4. La technique non enfouie est la seule à permettre une cicatrisation d'emblée des tissus mous qui sera en outre définitive, car non perturbée soit par une chirurgie de désenfouissement, soit par les manœuvres nécessaires accomplies sur le pilier de cicatrisation lors de la phase prothétique (dans la technique enfouie).

Conclusion

La technique non enfouie est simple à réaliser et offre au patient davantage de confort pour moins de temps passé au fauteuil. Aussi, nombreux sont les cliniciens à avoir modifié leur protocole opératoire dans le sens d'une démarche de pose implantaire non enfouie.

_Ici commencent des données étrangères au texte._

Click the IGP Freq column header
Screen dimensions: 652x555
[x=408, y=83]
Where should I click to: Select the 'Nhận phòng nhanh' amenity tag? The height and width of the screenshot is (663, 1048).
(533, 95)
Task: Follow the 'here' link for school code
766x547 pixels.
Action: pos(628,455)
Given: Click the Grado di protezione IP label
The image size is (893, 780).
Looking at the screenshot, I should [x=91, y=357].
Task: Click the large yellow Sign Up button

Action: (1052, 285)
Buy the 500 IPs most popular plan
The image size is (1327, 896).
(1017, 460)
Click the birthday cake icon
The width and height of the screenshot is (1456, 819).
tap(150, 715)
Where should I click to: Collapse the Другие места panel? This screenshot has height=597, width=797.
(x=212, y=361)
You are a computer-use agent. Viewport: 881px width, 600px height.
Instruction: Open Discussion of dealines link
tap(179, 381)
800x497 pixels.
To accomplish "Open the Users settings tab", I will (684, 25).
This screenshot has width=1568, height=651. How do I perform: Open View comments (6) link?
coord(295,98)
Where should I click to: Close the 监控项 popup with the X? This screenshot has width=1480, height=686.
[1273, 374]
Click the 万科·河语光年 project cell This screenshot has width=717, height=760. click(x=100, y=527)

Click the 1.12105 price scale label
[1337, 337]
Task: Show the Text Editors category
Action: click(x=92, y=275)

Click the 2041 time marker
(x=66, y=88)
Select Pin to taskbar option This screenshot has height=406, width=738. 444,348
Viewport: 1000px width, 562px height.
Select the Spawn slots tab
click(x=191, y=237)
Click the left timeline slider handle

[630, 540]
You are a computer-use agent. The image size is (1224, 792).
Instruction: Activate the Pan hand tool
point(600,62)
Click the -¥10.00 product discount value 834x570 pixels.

Cependant, les implants utilisés, en 2 pièces, la première placée au niveau osseux et la seconde (le pilier) posée dans le même temps n'ont pas produit des réactions tissulaires (tissus durs et mous) aussi favorables que celles produites, dans un protocole chirurgical équivalent, avec des implants en 1 pièce. Ces considérations valent pour tous les cas de restauration en secteur esthétique comme en secteur non esthétique [17, 18] où le maintien du support osseux est crucial pour la stabilité gingivale, garante de la double satisfaction praticien/patient.

Après avoir émis l'hypothèse - idée encore solidement ancrée dans les esprits - que seule l'implantologie enfouie pouvait répondre aux exigences de la prothèse esthétique, il apparaît maintenant nettement que la biologie en est le déterminant et que l'implantologie non enfouie d'implants en 1 seule pièce y joue un rôle prépondérant.